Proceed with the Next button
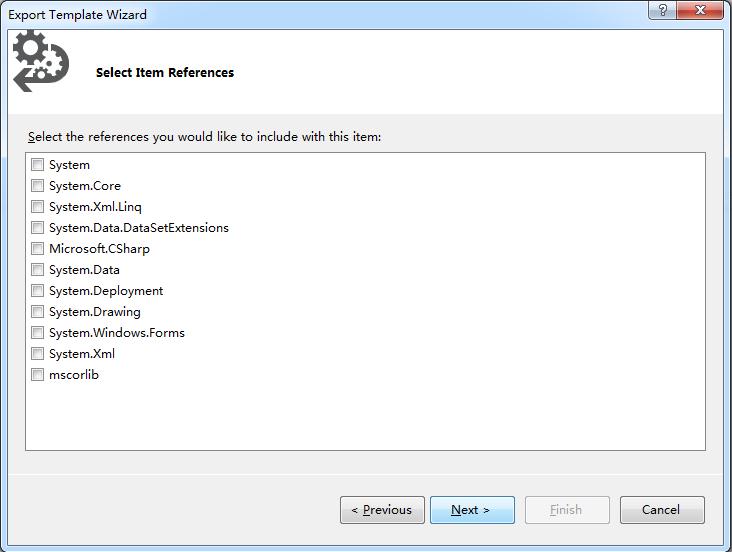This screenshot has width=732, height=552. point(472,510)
_ _ _ _ _
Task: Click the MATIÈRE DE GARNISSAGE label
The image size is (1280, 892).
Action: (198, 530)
_ _ _ _ _
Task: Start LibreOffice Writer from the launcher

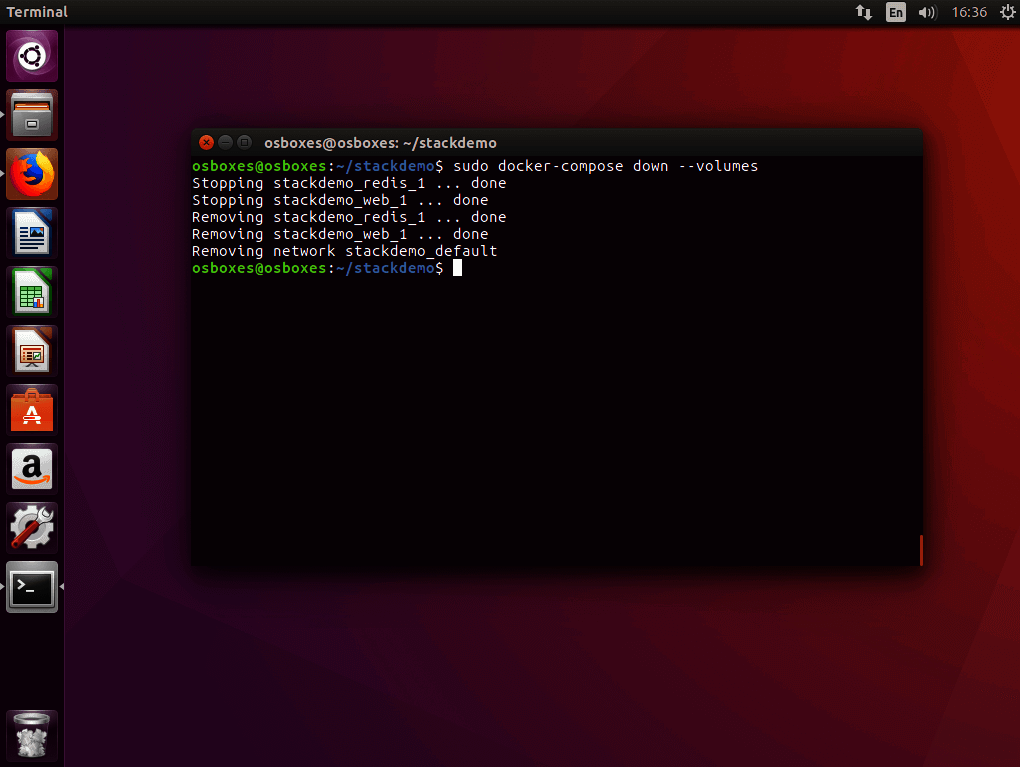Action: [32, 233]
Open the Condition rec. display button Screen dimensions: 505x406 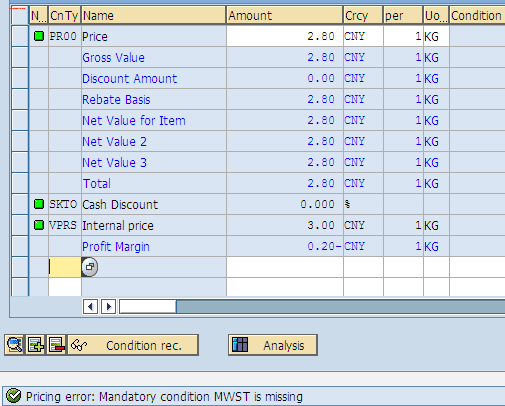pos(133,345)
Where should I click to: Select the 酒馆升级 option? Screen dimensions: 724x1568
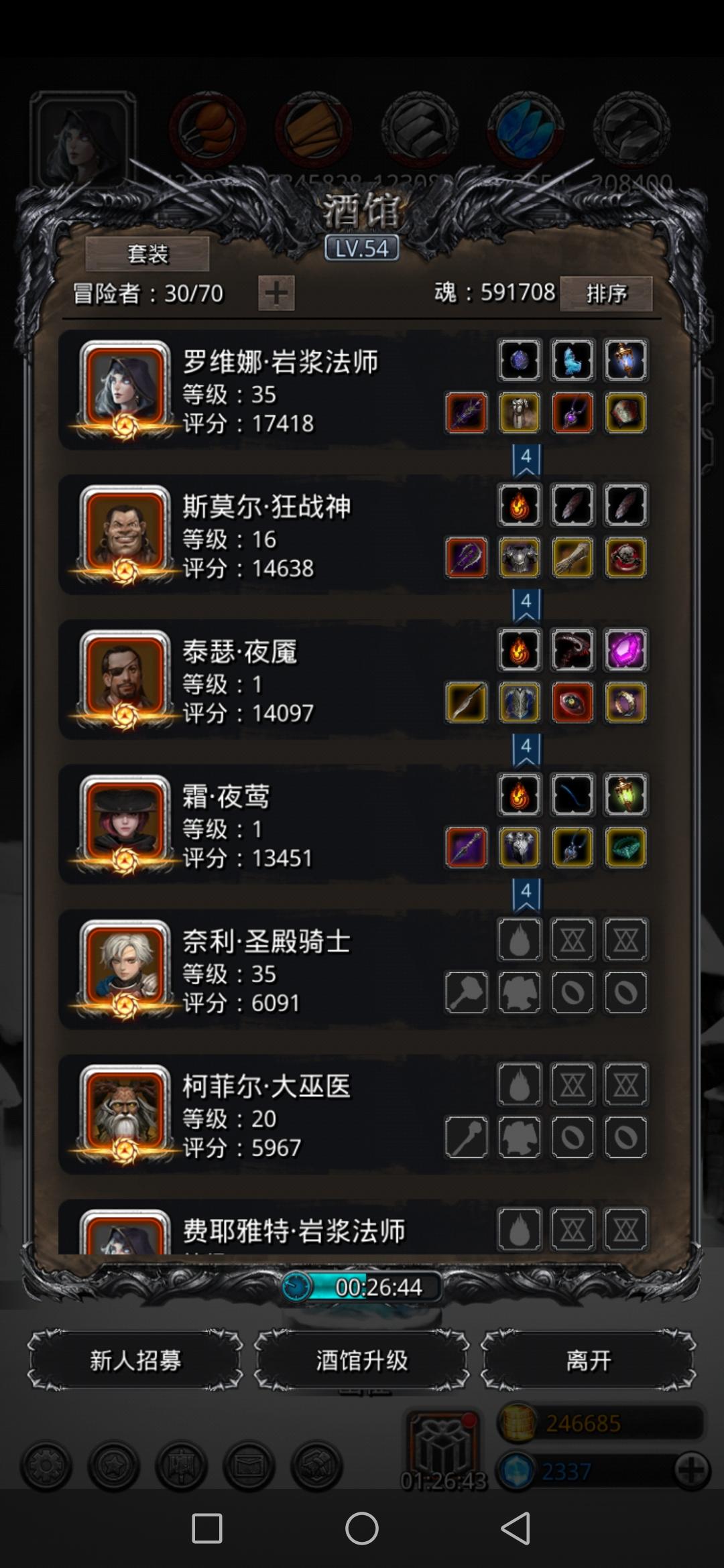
_ _ _ _ _
Turn everything in the material from the line containing "Task: Click the MATIÈRE DE GARNISSAGE label" down to the line containing "Action: (198, 530)", both included, into a JSON list of strings with one string per line. Omit blank lines.

[
  "Task: Click the MATIÈRE DE GARNISSAGE label",
  "The image size is (1280, 892).",
  "Action: (198, 530)"
]